(AVAILABLE DATA begins)

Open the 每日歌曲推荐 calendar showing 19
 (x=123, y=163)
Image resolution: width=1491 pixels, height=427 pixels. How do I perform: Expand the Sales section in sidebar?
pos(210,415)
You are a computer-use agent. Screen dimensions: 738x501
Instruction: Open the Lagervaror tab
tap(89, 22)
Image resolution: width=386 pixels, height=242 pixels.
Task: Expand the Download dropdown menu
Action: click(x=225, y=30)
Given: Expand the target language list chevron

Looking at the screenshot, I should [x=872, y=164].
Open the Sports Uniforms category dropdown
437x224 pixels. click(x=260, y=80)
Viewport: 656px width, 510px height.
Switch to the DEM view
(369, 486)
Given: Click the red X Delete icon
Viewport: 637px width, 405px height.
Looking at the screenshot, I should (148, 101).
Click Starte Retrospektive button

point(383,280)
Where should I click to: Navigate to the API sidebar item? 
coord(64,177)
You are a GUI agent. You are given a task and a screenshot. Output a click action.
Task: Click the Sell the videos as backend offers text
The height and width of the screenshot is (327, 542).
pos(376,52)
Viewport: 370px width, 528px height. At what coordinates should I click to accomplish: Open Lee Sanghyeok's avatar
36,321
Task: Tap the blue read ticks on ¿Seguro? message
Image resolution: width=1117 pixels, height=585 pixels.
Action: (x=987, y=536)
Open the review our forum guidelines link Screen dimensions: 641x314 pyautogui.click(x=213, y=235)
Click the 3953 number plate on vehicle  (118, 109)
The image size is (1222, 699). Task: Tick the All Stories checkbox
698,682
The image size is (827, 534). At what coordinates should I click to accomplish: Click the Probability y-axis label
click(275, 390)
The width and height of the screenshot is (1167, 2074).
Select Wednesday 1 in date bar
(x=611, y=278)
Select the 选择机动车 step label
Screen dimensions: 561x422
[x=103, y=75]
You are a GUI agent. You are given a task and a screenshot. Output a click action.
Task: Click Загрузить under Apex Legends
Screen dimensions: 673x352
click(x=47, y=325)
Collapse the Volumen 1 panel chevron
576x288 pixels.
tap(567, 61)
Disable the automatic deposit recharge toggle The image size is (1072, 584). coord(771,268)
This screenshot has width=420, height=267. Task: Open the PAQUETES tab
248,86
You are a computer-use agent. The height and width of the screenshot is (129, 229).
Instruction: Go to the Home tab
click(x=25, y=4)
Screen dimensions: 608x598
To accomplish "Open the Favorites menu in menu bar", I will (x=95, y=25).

(AVAILABLE DATA ends)

TASK GOAL
Nothing is to be altered; retype each entry exactly.

WRITTEN RESPONSE
Open the 每日歌曲推荐 calendar showing 19
 (x=123, y=163)
Image resolution: width=1491 pixels, height=427 pixels. How do I perform: Expand the Sales section in sidebar?
pos(210,415)
You are a computer-use agent. Screen dimensions: 738x501
Instruction: Open the Lagervaror tab
tap(89, 22)
Image resolution: width=386 pixels, height=242 pixels.
Task: Expand the Download dropdown menu
Action: click(x=225, y=30)
Given: Expand the target language list chevron

Looking at the screenshot, I should [x=872, y=164].
Open the Sports Uniforms category dropdown
437x224 pixels. click(x=260, y=80)
Viewport: 656px width, 510px height.
Switch to the DEM view
(369, 486)
Given: Click the red X Delete icon
Viewport: 637px width, 405px height.
Looking at the screenshot, I should (148, 101).
Click Starte Retrospektive button

point(383,280)
Where should I click to: Navigate to the API sidebar item? 
coord(64,177)
You are a GUI agent. You are given a task and a screenshot. Output a click action.
Task: Click the Sell the videos as backend offers text
The height and width of the screenshot is (327, 542).
pos(376,52)
Viewport: 370px width, 528px height. At what coordinates should I click to accomplish: Open Lee Sanghyeok's avatar
36,321
Task: Tap the blue read ticks on ¿Seguro? message
Image resolution: width=1117 pixels, height=585 pixels.
Action: (x=987, y=536)
Open the review our forum guidelines link Screen dimensions: 641x314 pyautogui.click(x=213, y=235)
Click the 3953 number plate on vehicle  (118, 109)
The image size is (1222, 699). Task: Tick the All Stories checkbox
698,682
The image size is (827, 534). At what coordinates should I click to accomplish: Click the Probability y-axis label
click(275, 390)
The width and height of the screenshot is (1167, 2074).
Select Wednesday 1 in date bar
(x=611, y=278)
Select the 选择机动车 step label
Screen dimensions: 561x422
[x=103, y=75]
You are a GUI agent. You are given a task and a screenshot. Output a click action.
Task: Click Загрузить under Apex Legends
Screen dimensions: 673x352
click(x=47, y=325)
Collapse the Volumen 1 panel chevron
576x288 pixels.
tap(567, 61)
Disable the automatic deposit recharge toggle The image size is (1072, 584). coord(771,268)
This screenshot has width=420, height=267. Task: Open the PAQUETES tab
248,86
You are a computer-use agent. The height and width of the screenshot is (129, 229).
Instruction: Go to the Home tab
click(x=25, y=4)
Screen dimensions: 608x598
To accomplish "Open the Favorites menu in menu bar", I will (x=95, y=25).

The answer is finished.